A veces nos pagan por esto
Actualizado: GuardarConocí a uno que trabajaba a cambio de que le permitiesen entrar en las casetas de feria. Otro, exigía a cambio unas monedas; y que le pagasen el almuerzo si tenía que desplazarse a otra ciudad con el equipo local: «Se come un bocadillo y santas pascuas», le denegaron. Pero él mantuvo un hálito de dignidad: «¿Puede ser de jamón?». Supe de quien le plantó cara a un corrupto, pero fueron más a quienes los corruptos partieron la cara. Rigurosos a pesar de su fama; y casi siempre mileuristas. Muchas de sus madres siguen creyendo, en realidad, que trabajan como pianistas de una güisquería. Pero en los tiempos que corren se parecen más a los agricultores de los invernaderos: mucho sudor, mucha sangre, muchas lágrimas pero menos papeles que un espalda mojada. Tampoco faltaron quienes se las apañaron para trincar dinero bajo cuerda de manos del apoderado de un torero, de un ayuntamiento o de un partido político. Sin embargo, la mayoría se las ventiló como pudo: estrecheces a fin de mes y menos horas en el reloj que las que debían echar en su empleo. Cuando en el colegio los hijos debían pintar a sus padres, a ellos les dibujaban en la cama, profundamente dormidos, llegados a las tantas cuando ellos estaban a punto de despertar y que acaso les contemplaban como los tumbaditos de Juan Carlos Onetti, los tíos encamados de José Manuel Caballero Bonald. De tarde en tarde, recibían amenazas: algún golpe en la oscuridad, una pistola medio oculta en la guantera de un mercedes en un solar perdido, o un simple y contundente despido. Nada que ver con los compañeros suyos de oficio que la palman en el mundo mundial por causas ajenas a su voluntad: setenta y uno durante el pasado año, me dicen aquellos que los han contado. Por no hablar de torturas, claro; de exilios, de topos metidos en un zulo como eternos girasoles ciegos; de perseguidos por gobiernos democráticos, por democracias sin gobierno o por tiranos sin democracia; de trabajadores protegidos por guardaespaldas que cada día miran hacia atrás sin ira pero con el espanto de encontrarse de tarde en tarde con una nueve milímetros parabellum.

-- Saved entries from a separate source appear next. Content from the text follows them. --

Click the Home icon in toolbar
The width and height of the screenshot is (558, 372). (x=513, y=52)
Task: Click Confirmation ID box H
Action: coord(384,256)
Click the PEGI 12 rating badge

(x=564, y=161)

He ahí los periodistas. Profesionales de la palabra, pero también amantes de la misma. En estos días, más de quinientos llegados de no importa dónde pasearán por Cádiz y por San Fernando, hablando de mordazas en la boca y de tijeras en los salarios. Pero convencidos de que este oficio no es un oficio sino, sobre todo, un derecho. Nos pagan por esto, proclamaba hace años Jorge Pérez Reverte. Pero sólo a veces; en la era de los eres, sólo a veces.